Let us not be afraid or intimidated by the hatred hurled our way by those who hate Christ and Christians. Recently, a professor of Wheaton College, a conservative Christian college, was put on administrative leave because she taught that Christians and Muslims worship the same God. But in its statement, the college only said, “Her recently expressed views… appear to be in conflict with the College’s Statement of Faith.” But her views not only “appear” to be in conflict with our faith; they are in conflict with our faith. Why can’t they simply say, “Christians worship God in Three Persons – God the Father, God the Son, God the Holy Spirit. Muslims do not believe that Christ is the Son of God, and so do not worship him. Therefore, Muslims and Christians do not worship the same God.” How is it that the college could not issue a very simple statement like this? Because they, like many other Christians, are intimidated. They do not want to be labeled exclusivist, intolerant, and discriminating. Instead, they want to be politically-correct.

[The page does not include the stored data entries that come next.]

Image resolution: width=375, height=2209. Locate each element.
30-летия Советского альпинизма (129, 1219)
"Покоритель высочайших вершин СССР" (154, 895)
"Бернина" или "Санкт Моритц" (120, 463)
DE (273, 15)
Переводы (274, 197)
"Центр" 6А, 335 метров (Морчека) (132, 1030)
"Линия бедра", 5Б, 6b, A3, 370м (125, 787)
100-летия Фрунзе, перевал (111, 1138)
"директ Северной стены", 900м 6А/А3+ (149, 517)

Brothers and sisters, it will be more and more difficult for us Christians to freely express our faith to our family and friends, and in public. Will our church be steadfast in our doctrine that Jesus is the Son of God who saved us from all our sins, and is the Lamb of God worthy to be worshiped, honored and praised forever? Will you be steadfast in your faith as you speak with your unbelieving friends? Will you be brave to invite them to our worship service, and pray that they too will say, “God is in this place?”